Penang - une île comme métropole
L'île malaisienne de Penang est extrêmement densément peuplée. Mais grâce à son histoire coloniale fascinante et aux quartiers qui en témoignent, elle figure également sur la...


Publié: 01.05.2026
Chaque glorification présumée du colonialisme suscite de vives émotions en Europe. La Malaisie, en revanche, a elle-même vécu le colonialisme : les Portugaise sont arrivés en 1511, suivis des Néerlandais, et à partir de la fin du XVIIIe siècle jusqu'aux années 1950, des Britanniques, qui ont été temporairement déplacés par les Japonais de 1942 à 1945. Néanmoins, la Malaisie a une relation moins troublée avec son histoire coloniale que nous.

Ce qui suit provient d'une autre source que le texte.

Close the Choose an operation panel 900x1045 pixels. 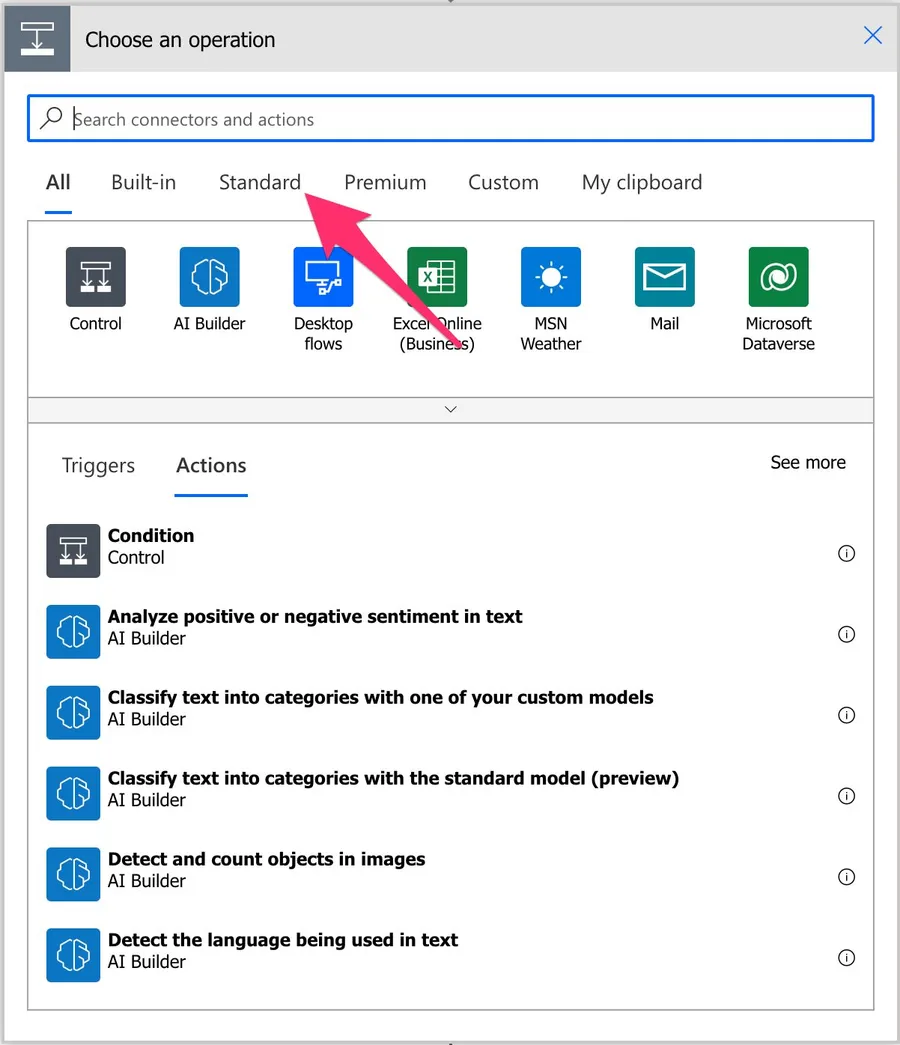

Ainsi, certaines villes comme George Town ou Butterworth et de nombreuses rues ont conservé leurs noms britanniques. Cela vaut également pour une destination populaire des Malaisiens, que j'ai rejoint en bus le 29 janvier 2025, située à environ 100 km d'Ipoh. Elle porte le nom du géologue britannique, reporter de guerre et banquier William Cameron (1833-1886), qui a exploré la région.
Le trajet sinueux vers les montagnes devait durer deux heures, mais il a duré le double, car peu avant d'arriver dans les Highlands et leurs stations de vacances, nous avons été coincés dans un embouteillage. Il s'est avéré que des dizaines de milliers de Malaisiens profitaient des fêtes chinoises pour échapper des villes chaudes et humides aux montagnes plus fraîches.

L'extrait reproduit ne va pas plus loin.